Threshold value to difference image binaryzation is 45~60, in identical ambient brightness, if consecutive frame image
Respective pixel value variation be less than threshold value, by the pixel in these regions be labeled as background pixel;If the correspondence of consecutive frame image
Pixel value variation is greater than threshold value, and the pixel in these regions is labeled as object pixel.
The confidence threshold value is 0.88~0.92, preferably 0.9.

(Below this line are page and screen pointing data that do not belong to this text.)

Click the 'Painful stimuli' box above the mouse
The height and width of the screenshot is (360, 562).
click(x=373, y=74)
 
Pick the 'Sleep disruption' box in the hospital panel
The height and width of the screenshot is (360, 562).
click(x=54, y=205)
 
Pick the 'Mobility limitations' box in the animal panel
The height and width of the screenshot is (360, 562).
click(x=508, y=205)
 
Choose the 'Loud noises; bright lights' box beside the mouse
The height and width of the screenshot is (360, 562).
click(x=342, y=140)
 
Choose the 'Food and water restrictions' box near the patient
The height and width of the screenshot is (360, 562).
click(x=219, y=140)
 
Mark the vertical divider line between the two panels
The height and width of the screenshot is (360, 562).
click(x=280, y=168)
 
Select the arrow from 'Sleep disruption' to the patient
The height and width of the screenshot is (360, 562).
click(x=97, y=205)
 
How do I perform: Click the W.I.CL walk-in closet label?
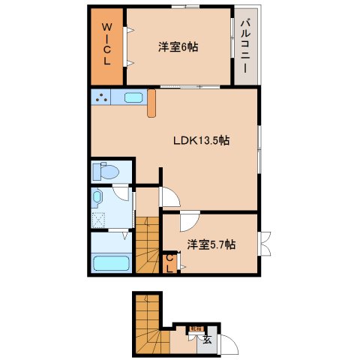106,46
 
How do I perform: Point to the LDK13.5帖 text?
201,140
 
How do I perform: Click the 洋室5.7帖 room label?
212,244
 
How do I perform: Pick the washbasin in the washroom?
98,197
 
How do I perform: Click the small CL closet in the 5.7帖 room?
170,262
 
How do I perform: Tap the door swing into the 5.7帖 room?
188,223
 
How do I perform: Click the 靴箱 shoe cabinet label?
195,328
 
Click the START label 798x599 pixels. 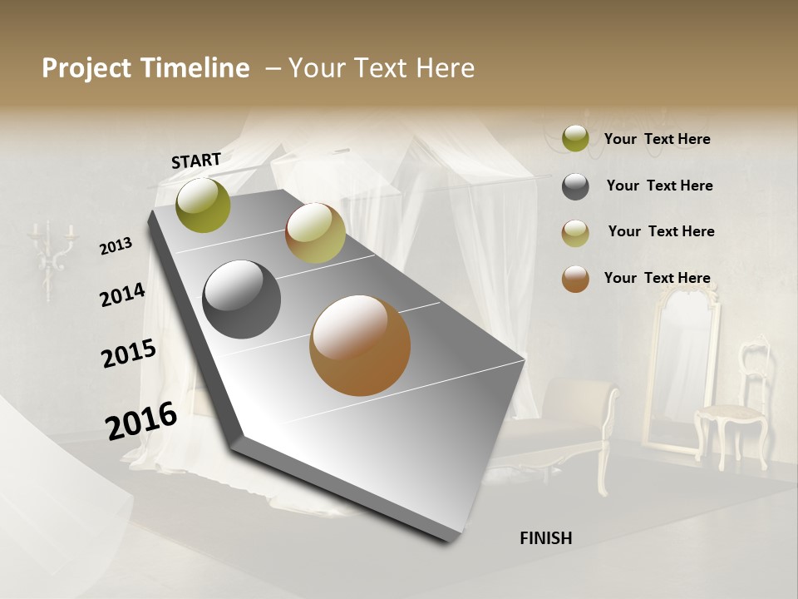pyautogui.click(x=196, y=161)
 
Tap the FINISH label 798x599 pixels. pyautogui.click(x=545, y=538)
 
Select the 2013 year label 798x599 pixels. pyautogui.click(x=116, y=245)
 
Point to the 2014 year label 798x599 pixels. pyautogui.click(x=122, y=295)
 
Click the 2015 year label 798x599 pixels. pyautogui.click(x=128, y=353)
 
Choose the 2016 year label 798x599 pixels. pyautogui.click(x=141, y=421)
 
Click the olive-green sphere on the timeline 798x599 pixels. pyautogui.click(x=203, y=205)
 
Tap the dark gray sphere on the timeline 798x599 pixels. pyautogui.click(x=241, y=299)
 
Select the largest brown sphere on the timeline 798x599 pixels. pyautogui.click(x=359, y=345)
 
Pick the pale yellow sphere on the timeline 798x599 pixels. pyautogui.click(x=315, y=233)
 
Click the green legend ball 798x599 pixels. pyautogui.click(x=575, y=139)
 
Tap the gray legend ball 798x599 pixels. pyautogui.click(x=575, y=186)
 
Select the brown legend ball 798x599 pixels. pyautogui.click(x=575, y=279)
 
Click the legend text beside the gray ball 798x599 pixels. pyautogui.click(x=659, y=186)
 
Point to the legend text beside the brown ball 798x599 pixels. pyautogui.click(x=657, y=278)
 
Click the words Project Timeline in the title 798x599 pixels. pyautogui.click(x=145, y=68)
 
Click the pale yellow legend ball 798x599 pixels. pyautogui.click(x=575, y=233)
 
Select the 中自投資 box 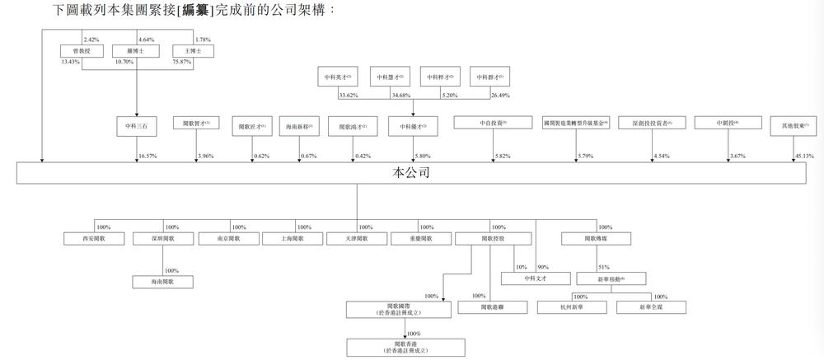[493, 124]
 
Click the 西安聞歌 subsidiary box [95, 239]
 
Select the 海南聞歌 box [164, 282]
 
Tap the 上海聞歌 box [292, 239]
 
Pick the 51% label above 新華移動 [604, 267]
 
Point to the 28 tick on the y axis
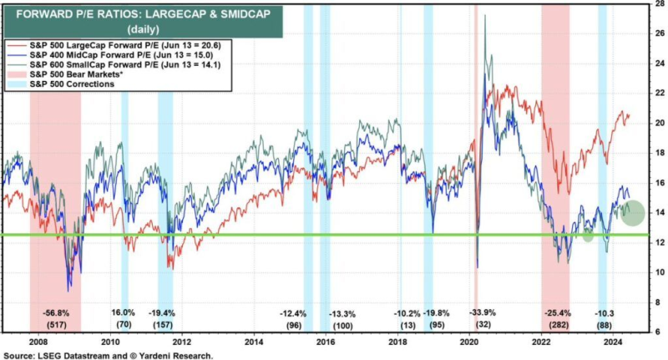click(x=659, y=4)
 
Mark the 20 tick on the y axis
click(x=659, y=123)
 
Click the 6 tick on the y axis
click(x=659, y=332)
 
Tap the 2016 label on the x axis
click(x=326, y=341)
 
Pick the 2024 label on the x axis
click(x=613, y=341)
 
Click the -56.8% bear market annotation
click(x=55, y=313)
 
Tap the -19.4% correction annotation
click(x=165, y=313)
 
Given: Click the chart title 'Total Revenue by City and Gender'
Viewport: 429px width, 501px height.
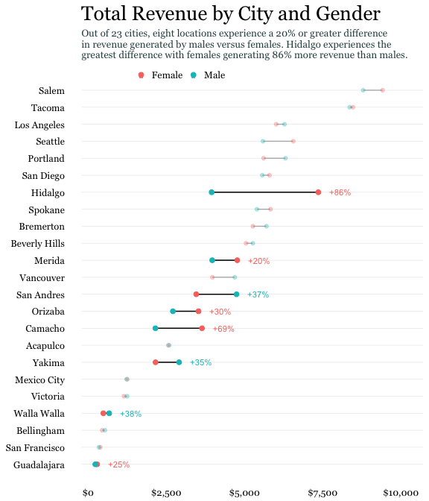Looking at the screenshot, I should pos(230,14).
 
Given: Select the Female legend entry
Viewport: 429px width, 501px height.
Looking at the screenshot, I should pos(161,75).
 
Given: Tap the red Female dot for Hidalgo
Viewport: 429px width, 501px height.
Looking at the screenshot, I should pos(318,192).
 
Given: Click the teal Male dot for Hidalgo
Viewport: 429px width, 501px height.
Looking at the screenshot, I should pos(212,192).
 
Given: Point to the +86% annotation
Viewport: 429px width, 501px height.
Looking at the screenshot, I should pos(340,192).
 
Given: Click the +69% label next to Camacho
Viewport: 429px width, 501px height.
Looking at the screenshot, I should pos(223,329).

The training step of convolutional neural networks are as follows: acquisition object for appreciation picture of mobile telephone 15000, which is opened, from network is fabricated to comprising only
The positive sample collection that hand, only mobile phone, hand and mobile phone exist simultaneously tertiary target picture, acquires 20000 hands and hand from network
The picture making of complex background around machine is at negative sample collection;
Collected data set is labeled, the label of hand and mobile phone is made, is converted into computer operation format;
The data of hand and mobile phone after conversion are inputted two independent neural networks respectively to be trained, first mark hand
Portion region and background are inputted in hand network and are trained, and are then carried out the classification of hand classifier and are returned the positioning of device,
Confidence and bounding box are provided, at the same time, phone area and background is marked, is trained in input handset network, with
The classification of mobile phone classifier is carried out afterwards and returns the positioning of device, provides confidence and bounding box;
After the completion of training, the training data of two independent neural networks is merged to the convolutional Neural net after being trained
Network.
The neural network is the neural network by optimization, and specific optimization method is as follows:
1) optimize convolution nuclear volume
(1) computable matrix, i.e. gray level co-occurrence matrixes are converted by Feature Mapping figure: take in image arbitrary point (x,
Y) and deviate it a bit (x+a, y+b), if (x, y) point gray value be (i, j);Point (x, y) is enabled to move on the entire image
It is dynamic, the value of various (i, j) is obtained, if gray scale numerical series is k, then the value of gray value (i, j) shares k2Kind, it traverses whole
A image counts the number of each (i, j) appearance, is arranged in a square matrix, obtained number is normalized to occur general
Rate p (i, j), p (i, j) square matrix generated are gray level co-occurrence matrixes;
(2) entropy in gray level co-occurrence matrixes is calculated, the entropy in gray level co-occurrence matrixes meets formula:
Wherein, p (i, j) refers to that the gray level co-occurrence matrixes after normalization, Ent are grayscale image entropy;
(3) entropy calculated is subjected to size sequence, and sets the convolution kernel proportion threshold value for needing to delete, such as following formula
It is shown:
Wherein, DETo need the convolution kernel number deleted, NEThe convolution kernel number possessed by current layer will need to delete
Threshold value Thershold be set as 10%, retain 90% convolution kernel.
Compared with the prior art, the advantages of the present invention are as follows deep learning carry out target detection on the basis of, propose pair
The video of acquisition pre-process and optimize to its convolutional neural networks, substantially improves deep learning detection target
Real-time and accuracy, and preferable experimental result is achieved, the video sample of mobile phone is played in driver's cabin by acquisition driver
It is converted into frame image, collected video is subjected to dynamically track processing, i.e., thick target positioning is carried out simultaneously to dynamic abnormal region
The candidate region normalization that positioning is obtained, the coarse positioning of dynamic area, which avoids, mentions the candidate region of whole picture
It takes, largely reduces and calculate the time, normalization then facilitates subsequent convolutional neural networks to extract feature;It will normalization
Candidate region afterwards is input in the convolutional neural networks after training, is different from traditional multiple target areas of CNN classification
Domain, by the target area being mutually disturbed, separately training detection substantially increases the feature extraction accuracy rate of hand and mobile phone, and passes through
The method of invalid convolution kernel in convolutional layer is reduced to greatly improve detection real-time while guaranteeing detection accuracy;By right
Hand and mobile phone carry out labeling, show confidence and provide recurrence bounding box, then the distance threshold of both settings can
Mobile phone behavior is played accurately to judge whether there is.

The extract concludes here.